**Problem description:**
Would you repeat the whole listing exactly?

»»

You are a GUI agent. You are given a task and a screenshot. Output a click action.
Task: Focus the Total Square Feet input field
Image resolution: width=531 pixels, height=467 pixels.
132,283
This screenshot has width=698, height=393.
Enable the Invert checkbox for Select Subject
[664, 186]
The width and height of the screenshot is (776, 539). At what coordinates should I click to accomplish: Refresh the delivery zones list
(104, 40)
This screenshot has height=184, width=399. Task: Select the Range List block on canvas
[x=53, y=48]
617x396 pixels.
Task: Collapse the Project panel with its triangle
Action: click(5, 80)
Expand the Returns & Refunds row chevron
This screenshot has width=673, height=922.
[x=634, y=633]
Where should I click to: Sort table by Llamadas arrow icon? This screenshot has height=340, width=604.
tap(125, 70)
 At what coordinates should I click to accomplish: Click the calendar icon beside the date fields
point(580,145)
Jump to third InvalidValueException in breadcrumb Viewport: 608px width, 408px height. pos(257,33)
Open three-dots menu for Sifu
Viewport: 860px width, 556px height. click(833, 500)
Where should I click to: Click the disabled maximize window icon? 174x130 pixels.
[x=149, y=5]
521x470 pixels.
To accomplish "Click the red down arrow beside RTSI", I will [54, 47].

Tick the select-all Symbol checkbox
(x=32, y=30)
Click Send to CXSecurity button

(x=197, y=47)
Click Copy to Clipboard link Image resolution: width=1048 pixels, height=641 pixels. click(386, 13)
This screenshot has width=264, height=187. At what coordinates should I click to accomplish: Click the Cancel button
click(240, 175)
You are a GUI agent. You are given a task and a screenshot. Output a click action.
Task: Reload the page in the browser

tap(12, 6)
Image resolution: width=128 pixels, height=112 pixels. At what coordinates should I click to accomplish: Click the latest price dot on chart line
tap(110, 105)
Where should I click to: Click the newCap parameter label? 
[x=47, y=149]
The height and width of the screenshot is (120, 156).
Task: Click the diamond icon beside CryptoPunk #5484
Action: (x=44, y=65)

««

**Answer to the problem:**
You are a GUI agent. You are given a task and a screenshot. Output a click action.
Task: Focus the Total Square Feet input field
Image resolution: width=531 pixels, height=467 pixels.
132,283
This screenshot has width=698, height=393.
Enable the Invert checkbox for Select Subject
[664, 186]
The width and height of the screenshot is (776, 539). At what coordinates should I click to accomplish: Refresh the delivery zones list
(104, 40)
This screenshot has height=184, width=399. Task: Select the Range List block on canvas
[x=53, y=48]
617x396 pixels.
Task: Collapse the Project panel with its triangle
Action: click(5, 80)
Expand the Returns & Refunds row chevron
This screenshot has width=673, height=922.
[x=634, y=633]
Where should I click to: Sort table by Llamadas arrow icon? This screenshot has height=340, width=604.
tap(125, 70)
 At what coordinates should I click to accomplish: Click the calendar icon beside the date fields
point(580,145)
Jump to third InvalidValueException in breadcrumb Viewport: 608px width, 408px height. pos(257,33)
Open three-dots menu for Sifu
Viewport: 860px width, 556px height. click(833, 500)
Where should I click to: Click the disabled maximize window icon? 174x130 pixels.
[x=149, y=5]
521x470 pixels.
To accomplish "Click the red down arrow beside RTSI", I will [54, 47].

Tick the select-all Symbol checkbox
(x=32, y=30)
Click Send to CXSecurity button

(x=197, y=47)
Click Copy to Clipboard link Image resolution: width=1048 pixels, height=641 pixels. click(386, 13)
This screenshot has width=264, height=187. At what coordinates should I click to accomplish: Click the Cancel button
click(240, 175)
You are a GUI agent. You are given a task and a screenshot. Output a click action.
Task: Reload the page in the browser

tap(12, 6)
Image resolution: width=128 pixels, height=112 pixels. At what coordinates should I click to accomplish: Click the latest price dot on chart line
tap(110, 105)
Where should I click to: Click the newCap parameter label? 
[x=47, y=149]
The height and width of the screenshot is (120, 156).
Task: Click the diamond icon beside CryptoPunk #5484
Action: (x=44, y=65)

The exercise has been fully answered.